With some data suggesting up to half of all cardiac arrest patients who are comatose after resuscitation have EEG activity, a team of investigators—led by Jonathan Elmer, MD—designed a study to assess whether EEG monitoring could improve detection and determine the necessary duration of such observation. To do so, investigators identified 2 cohorts of consecutive patients from the University of Pittsburgh Medical Center (UPMC) Presbyterian Hospital and University of Alabama (UAB) Birmingham Hospital from September 2010 through 2018.

From these medical centers, investigators obtained a cohort of 759 patients that met their inclusion criteria. For the purpose of their analysis, investigators excluded patients who experienced cardiac arrest as a result of trauma or a neurological catastrophe. Additionally, patients who underwent fewer than 24 hours of monitoring and those with interruptions in monitoring totaling more than 10% of the overall observation period were also excluded.

Investigators noted the standard of care at both hospitals included in the study included monitoring patients with continuous EEG except in cases with rapid awakening prior to monitoring initiation, early limitations of care because of prior advanced directives, refractory multisystem organ failure or rearrest, or nonsurvivable cerebral edema on initial brain imaging.

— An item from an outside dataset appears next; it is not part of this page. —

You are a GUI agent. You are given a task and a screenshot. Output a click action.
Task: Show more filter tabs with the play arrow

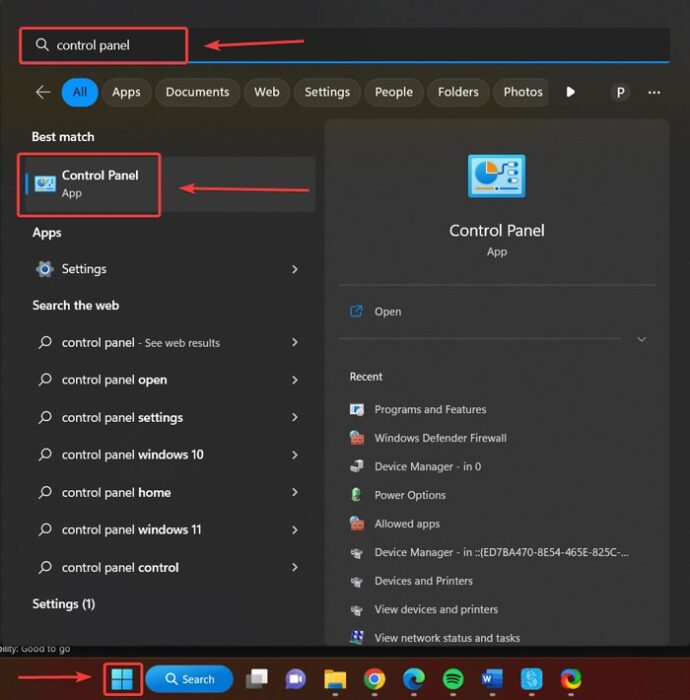tap(570, 92)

Of note, investigators categorized EEG patterns as risk factors if less likely to be prognostically or clinically important but instead reflective of epileptiform potential and events if strongly associated with outcome or likely to cause secondary brain injury. Additionally, 2 sets of definitions were tested in the analysis—the first was designed to detect prognostic events and the other was designed to detect potentially treatable seizures.

Of the 759 patients included in the study, 584 were from UPMC Presbyterian Hospital and 175 were from UAB Birmingham Hospital. Patients in the Pittsburgh cohort had a mean age of 57 (17) years and 37.2% were female. In the Alabama cohort, the mean 58 (16) years and 36.6% were female.

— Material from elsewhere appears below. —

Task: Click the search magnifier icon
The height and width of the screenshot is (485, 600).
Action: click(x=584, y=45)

The mean age of the overall study cohort was 58 (17) years, 37% of participants were female. Epileptiform EEG was observed in 414 (54.5%) participants and 26 (3.4%) developed potentially treatable seizures.

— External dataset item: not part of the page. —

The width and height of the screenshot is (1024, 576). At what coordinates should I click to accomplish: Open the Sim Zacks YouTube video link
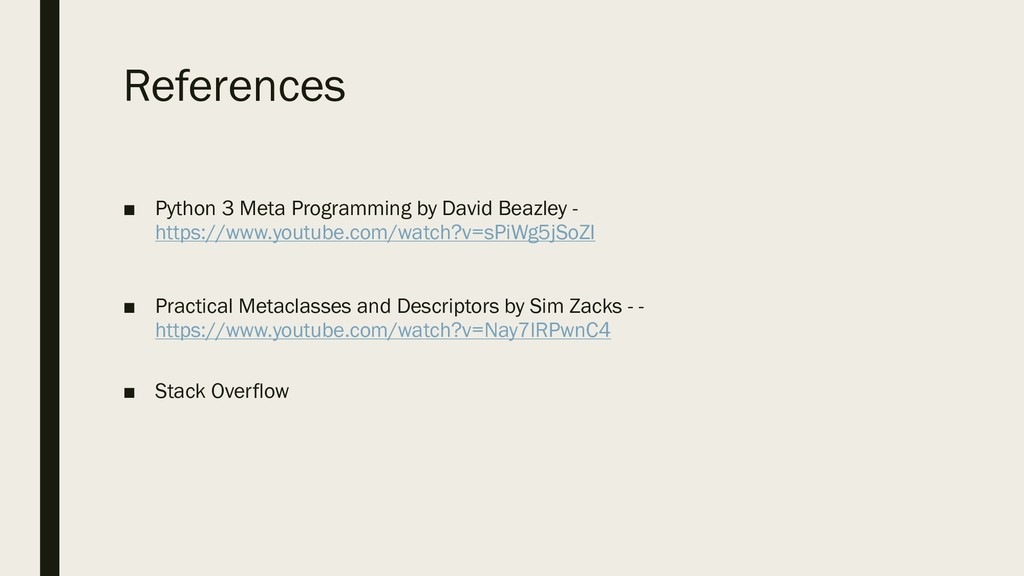[x=383, y=330]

Results of the analyses indicate brief intermittent EEG, which investigators defined as 20 minutes or less, had an estimated sensitivity of 66% (95% CI, 62%-69%) to 68% (95% CI, 66%-70%). Results also suggested between 0-51 hours of continuous monitoring were needed, depending on initial continuity of EEG, to achieve 95% sensitivity for detecting prognostic epileptiform events.

When assessing for ability to detect potentially treatable seizures, results indicated brief intermittent EEG had a sensitivity of 7% (95% CI, 4%-12%) to 8% (95% CI, 4%-12%)—investigators pointed out between 0 to 53 hours of continuous monitoring were needed to achieve 95% sensitivity. Results also suggested brief intermittent EEG and continuous EEG had similar effectiveness for predicting neurological outcome.

Investigators noted multiple limitations within their study. Limitations included limited prognostic data from the Alabama cohort, limited generalizability, and inability to account for unmeasured confounders, among others.

This study, “Sensitivity of Continuous Electroencephalography to Detect Ictal Activity After Cardiac Arrest,” was published in JAMA Network Open.